China Seizes Taiwan Boat with Crew for Illegal Fishing
China has said it seized a Taiwanese boat, which had five crew members on board, for illegally fishing in its territorial waters on Tuesday night.
Taiwan has asked China to release the vessel and the men, two Taiwanese and three Indonesians which is being held at Weitou, a port in the south-east.
Taiwanese officials have confirmed to the Newsmen that the boat was seized inside China’s territorial waters, about 2.8 nautical miles (5.1km) off its coast. It was also operating during China’s annual summer-time fishing ban from May to August.
Spokesperson of the China Coast Guard, Liu Dejun, said the fishing vessel violated the fishing moratorium regulations and trawled illegally within the prohibited area.
He also accused it of using the wrong fishing gear and “damaging marine fishery resources”. Taiwan is yet to respond to these comments.
Such altercations have become common in the contested 110-mile strait that separates China and Taiwan.
China claims self-ruled Taiwan as its own and the strait as its exclusive economic zone, although other countries that navigate these waters, such as Japan and the United States, do not recognize this. And the Chinese military has ramped up pressure on Taiwan in recent years.
Chinese authorities have seized and detained 17 Taiwan-registered vessels since 2003 for fishing during the summer-time ban, Taipei’s data shows. Taiwan too has detained five such boats from China this year alone.
Taiwanese authorities say they were alerted at 20:04 local time (12:04 GMT) on Tuesday by the captain that officers from two Chinese coast guard vessels had boarded and seized the fishing boat.
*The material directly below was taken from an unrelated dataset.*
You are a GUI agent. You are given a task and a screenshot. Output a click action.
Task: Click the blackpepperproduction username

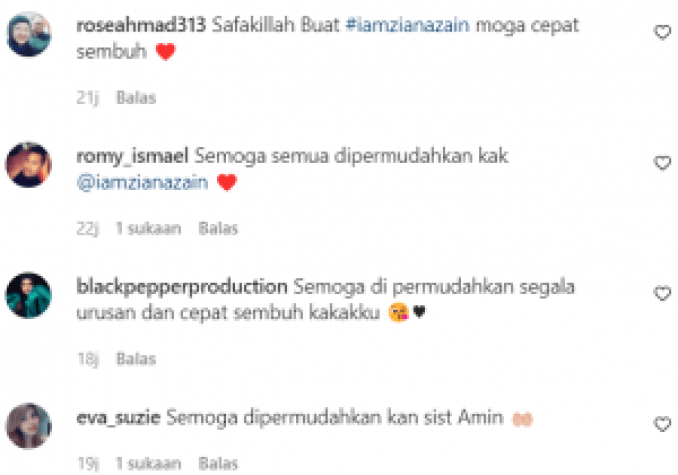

There was a brief but tense standoff as three Taiwanese coast guard ships were dispatched to rescue the boat. But they said they did not pursue them because there were four other Chinese coast guard ships approaching and they did not want to escalate tensions.
China’s coast guard says the Taiwanese used loudspeakers to demand the release of the fishing boat – and the Chinese did the same, asking the other side not to interfere.
“There were 40 to 50 fishing boats out at sea at the time. I don’t know why he targeted my boat,” the owner of the fishing vessel told local media. “This never happened before – in the past they would just chase you away if you got too close.”